My husband of 3 years cheated on me. I found him in a hotel room with a stripper. He says no intercourse was had but other things were done. This has hurt me in at an immense level. I feel betrayed, heart broken and like my peace has been taken away. I have not stopped sobbing since.

Backstory: My husband and I have been together since high school, both of us were 16 years old when we began dating. We got married at 24 and are now 27. We are all each of us has ever known sexually and up until recently, that hadn’t been a problem. Early this year, we began to fight a lot and he shared with me that he feels like he missed out on having fun and being a man and having a college experience because we’ve been together for so long and got married so young. I almost feel like he resents me for getting married so young and taking away his ability to go out and fuck whoever he wants. I tell myself that he made this choice himself.
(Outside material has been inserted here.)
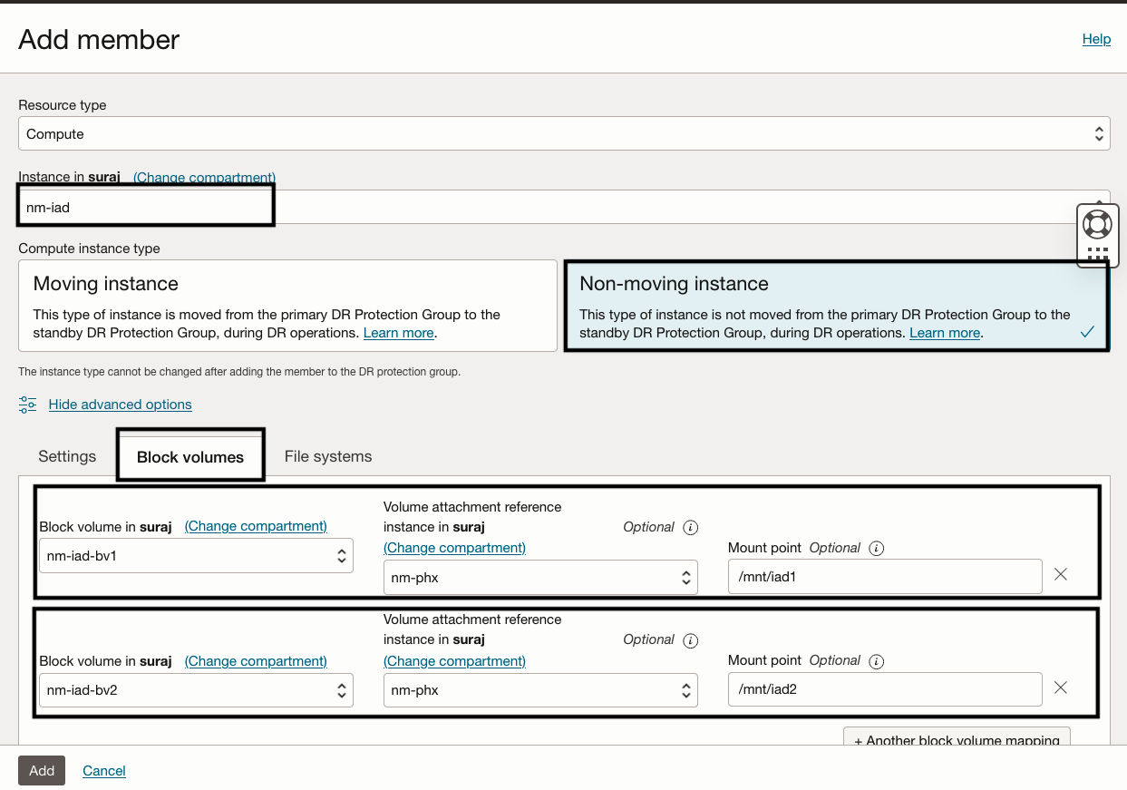Click info icon next to first Volume attachment Optional

690,527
Now it seems like he wants out of this commitment and its all culminated into him cheating. Now he’s saying he pretty much wants an open relationship to keep fucking other people but wants to continue coming home to me.

He has said that he knows he is flawed in his thinking and that he thinks he has some more maturing to do. Hes even said that he wishes we had met when we were older, so that all of this would be out of his system. He has said that he’d be willing to go to couples therapy or counseling to try and make this work between the two of us, but something in me tells me that this is not all the way out of his system, and that even if we continue, he’ll cheat on me again. I can’t see myself ever agreeing to an open relationship, because that would go against my morals and what I believe. I am at a crossroads now where if we continue forward I may live with fear that he’ll do this again and that hes unhappy or do we go our separate ways, either way will be difficult.

I feel like I lost my best friend, companion and the person I’d be spending the rest of my life with. I don’t know what to do. Any thoughts would be appreciated.